Top of Records for the exercise
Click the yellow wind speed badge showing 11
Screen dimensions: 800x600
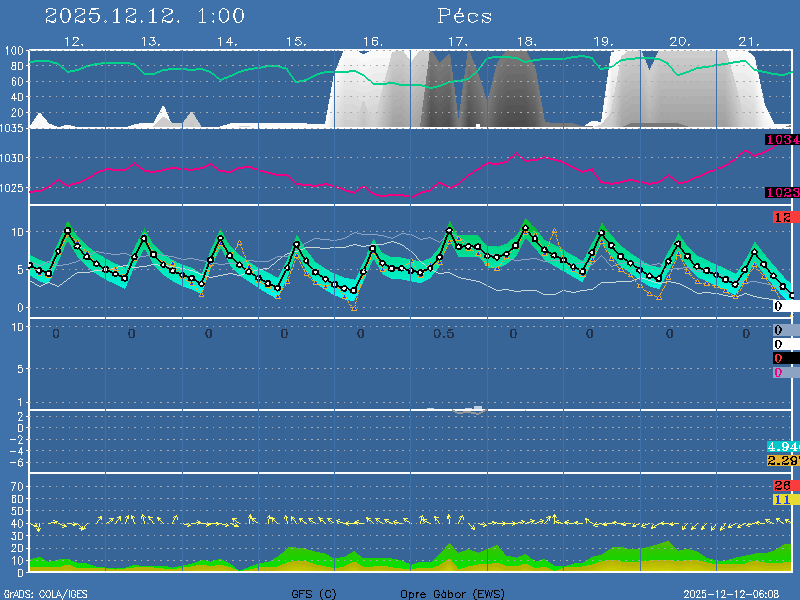783,499
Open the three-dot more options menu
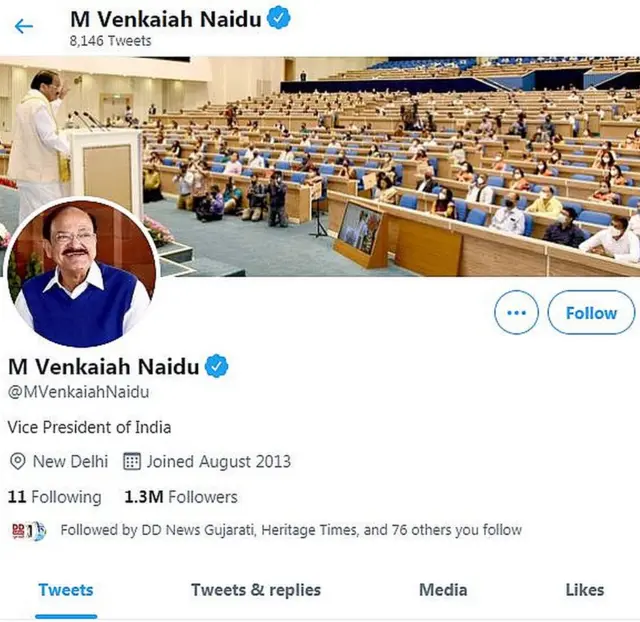Image resolution: width=640 pixels, height=622 pixels. pos(516,313)
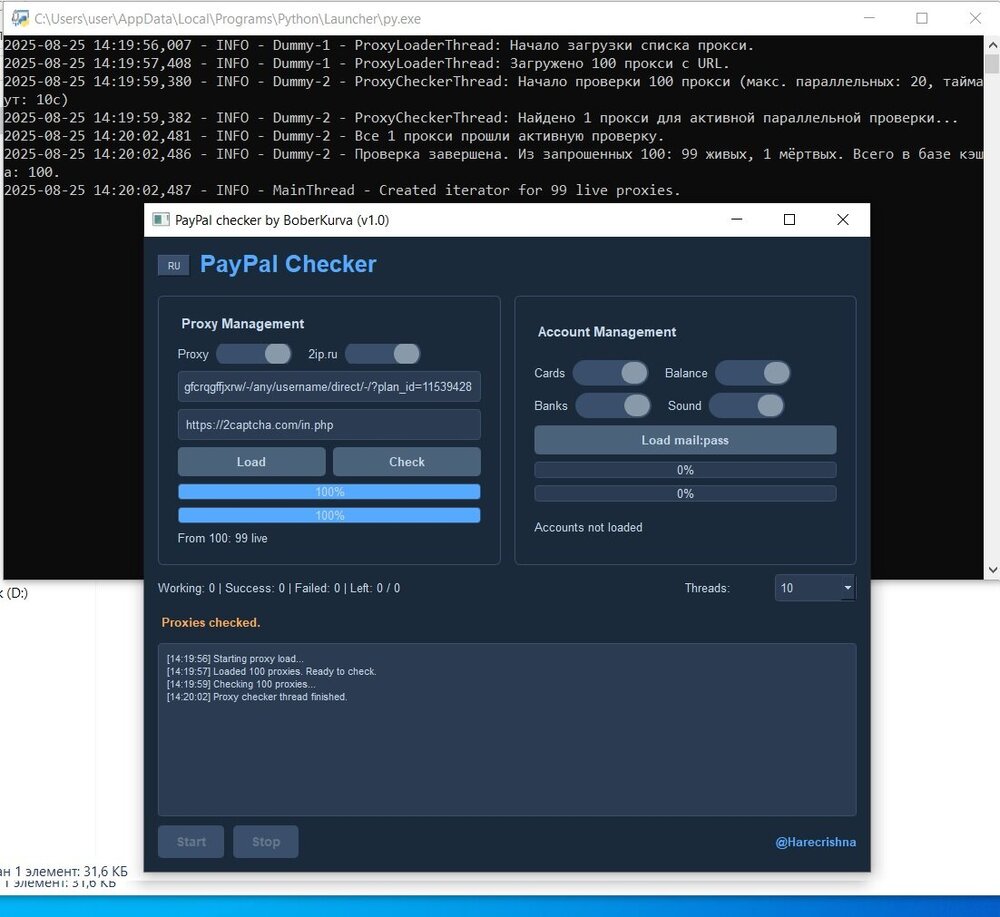Toggle the Balance switch

tap(752, 373)
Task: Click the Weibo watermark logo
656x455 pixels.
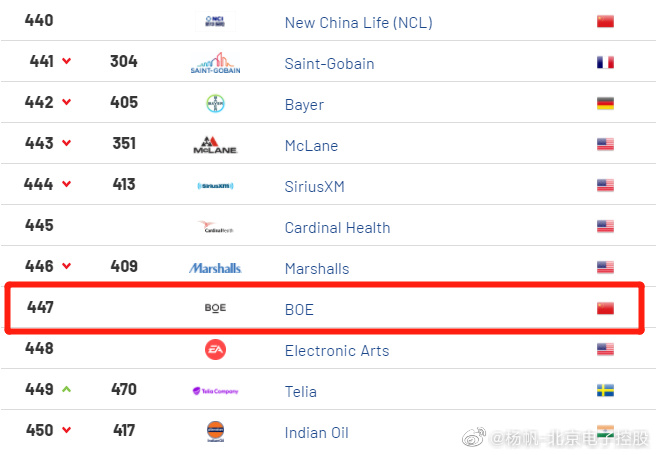Action: coord(474,437)
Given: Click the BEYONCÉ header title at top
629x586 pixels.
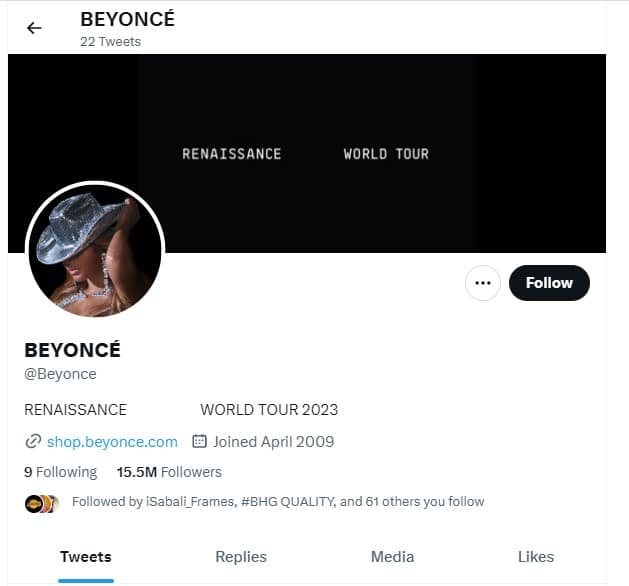Looking at the screenshot, I should pos(127,19).
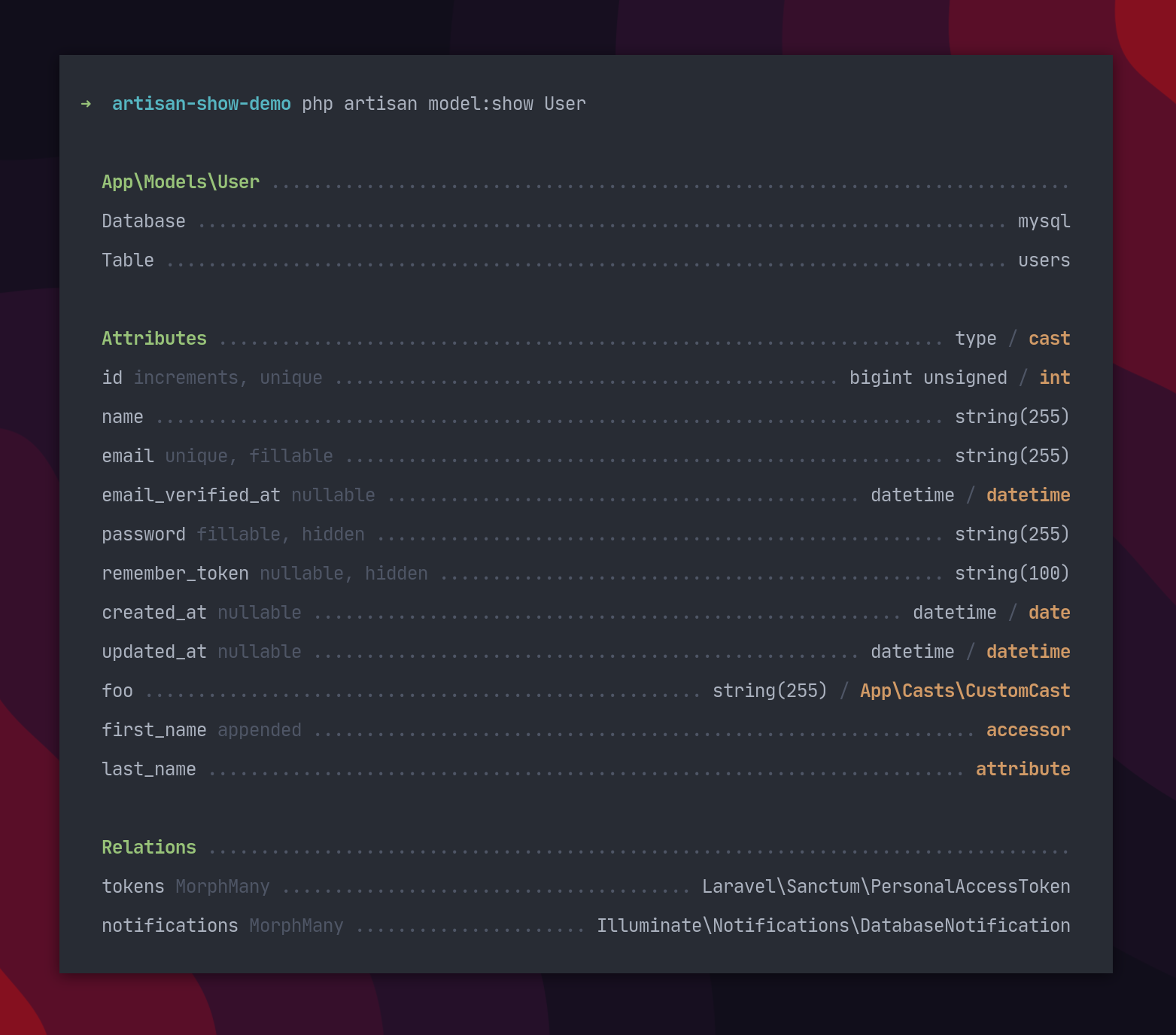1176x1035 pixels.
Task: Select the string(100) type of remember_token
Action: tap(1012, 573)
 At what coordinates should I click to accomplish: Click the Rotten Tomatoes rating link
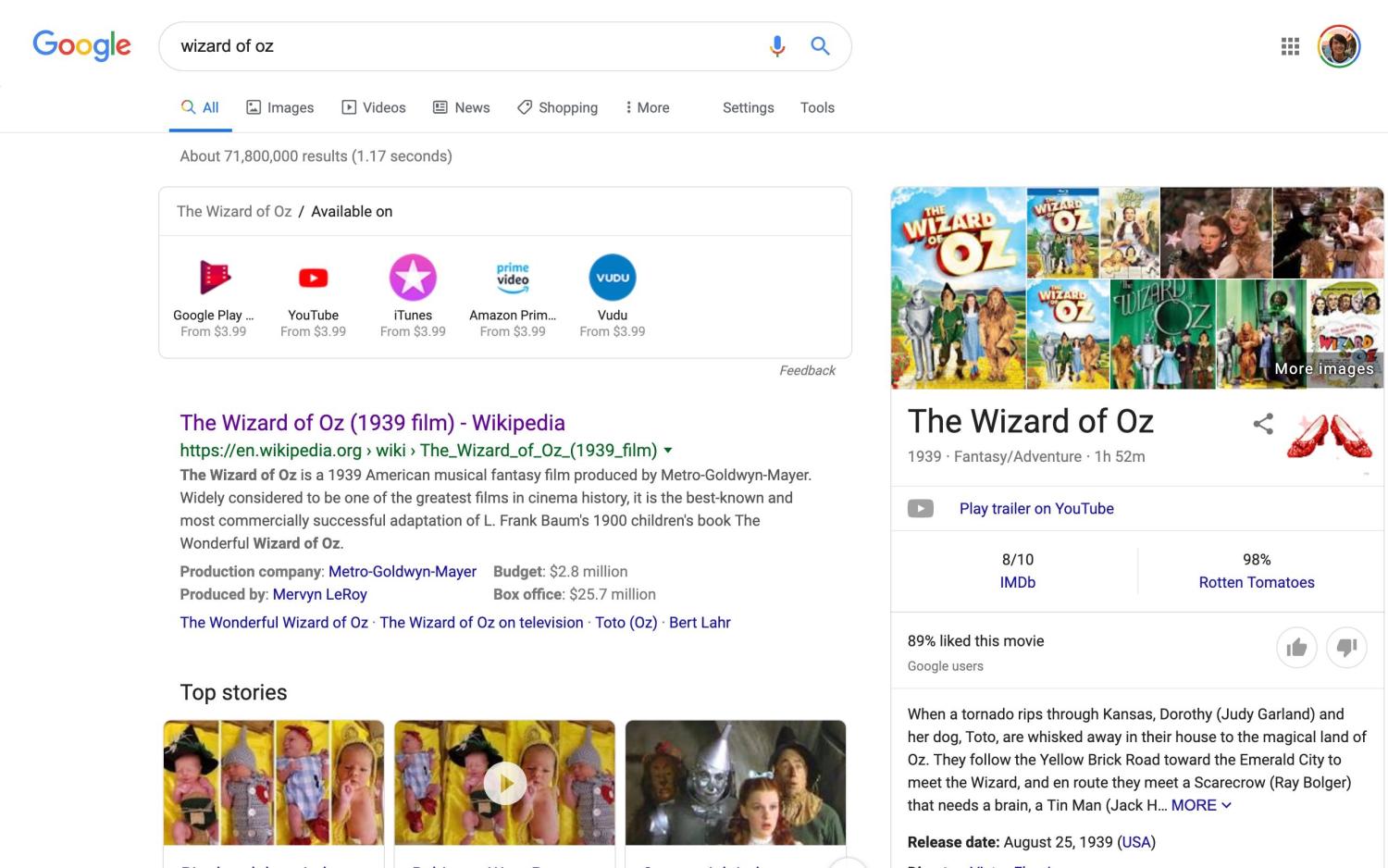pos(1256,582)
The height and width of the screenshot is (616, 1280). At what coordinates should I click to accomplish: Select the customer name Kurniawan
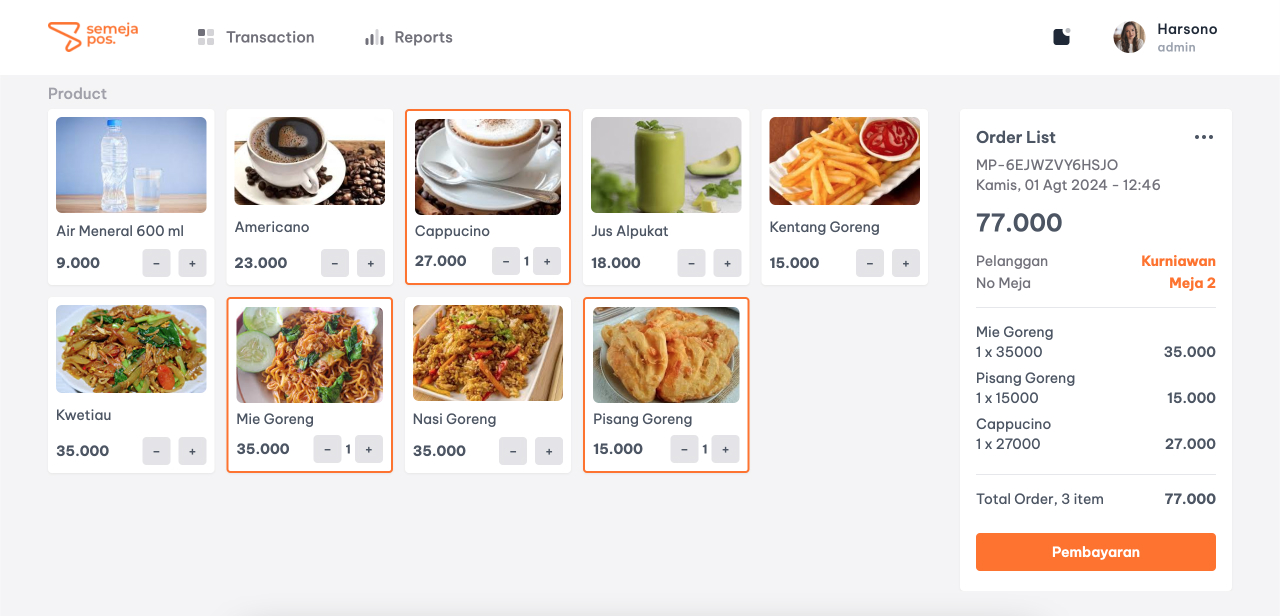pyautogui.click(x=1178, y=261)
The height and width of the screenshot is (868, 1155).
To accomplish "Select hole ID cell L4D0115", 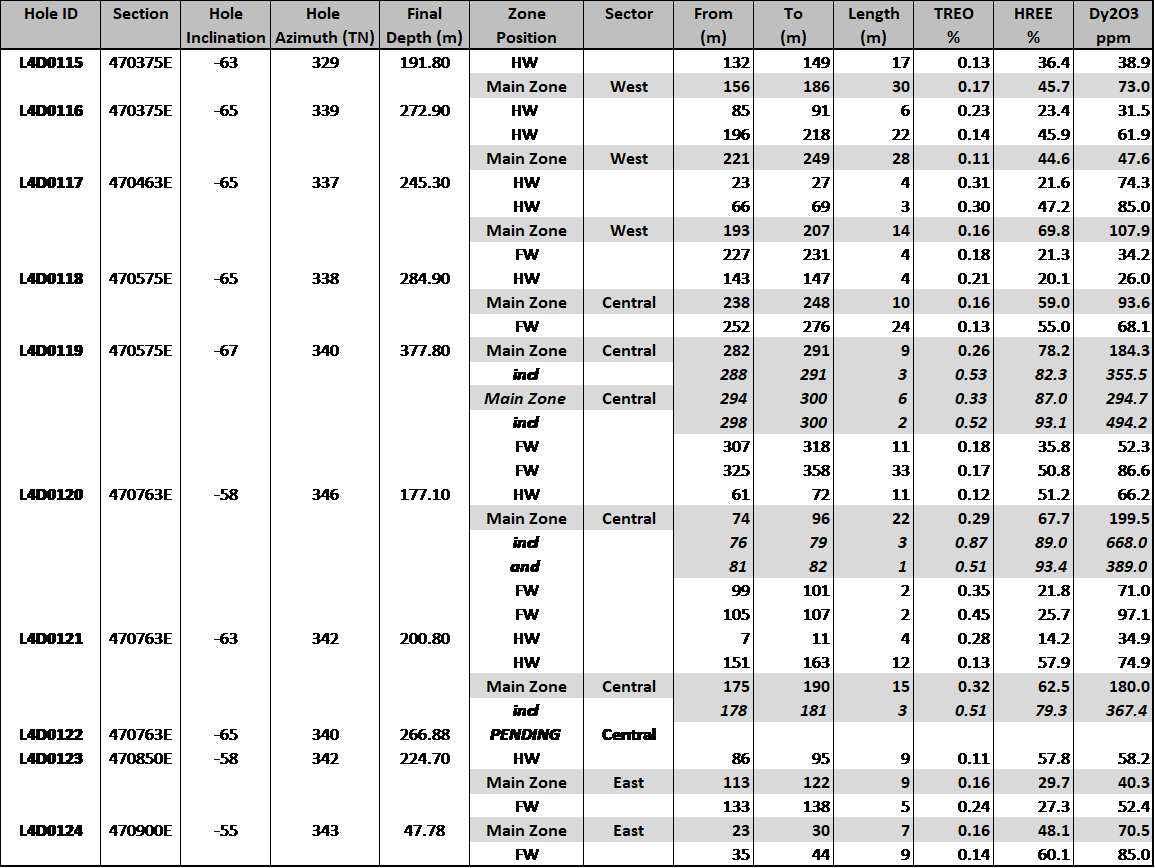I will (50, 62).
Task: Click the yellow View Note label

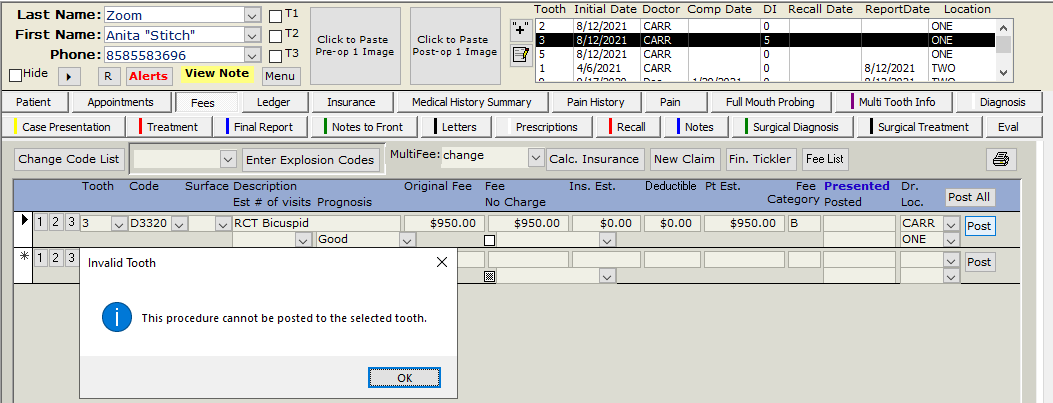Action: (217, 74)
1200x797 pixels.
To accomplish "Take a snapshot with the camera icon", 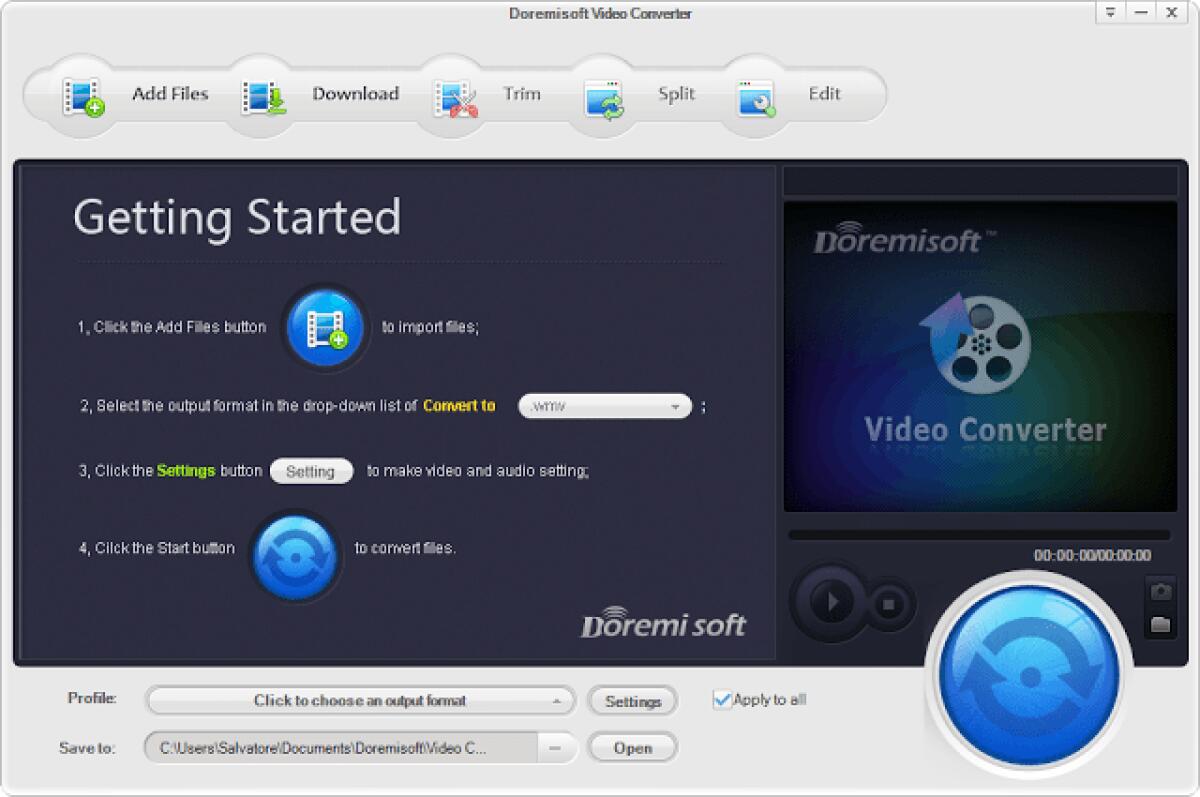I will [1160, 592].
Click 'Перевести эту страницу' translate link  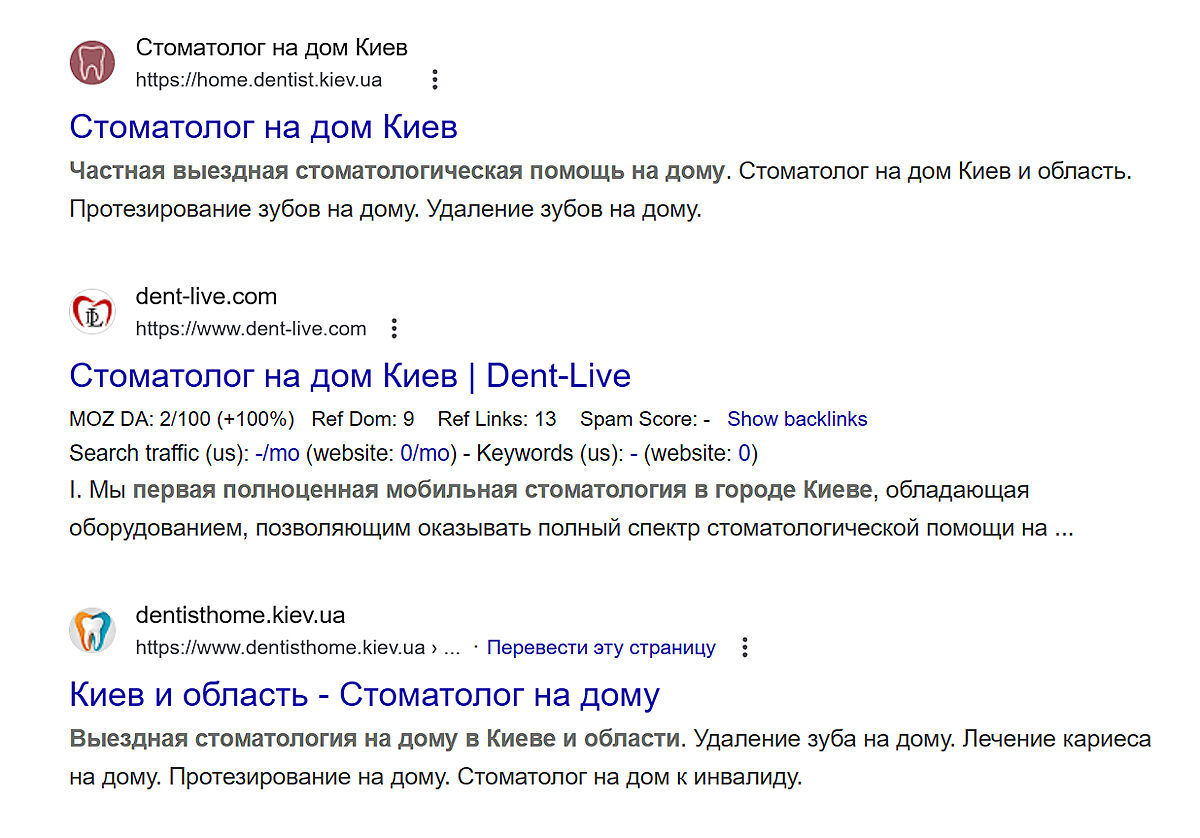601,648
Bottom of Records for the exercise
### Exercise description
Restate exactly, please, only the lines between the start of the data and the line containing "Given: Click the BEYONCÉ header title at top", both ends included, skipping the pictures.

### Response box
Click the yellow wind speed badge showing 11
Screen dimensions: 800x600
783,499
Open the three-dot more options menu
Image resolution: width=640 pixels, height=622 pixels. pos(516,313)
Toggle the Balance switch

tap(752, 373)
Task: Click the Weibo watermark logo
656x455 pixels.
Action: coord(474,437)
Given: Click the BEYONCÉ header title at top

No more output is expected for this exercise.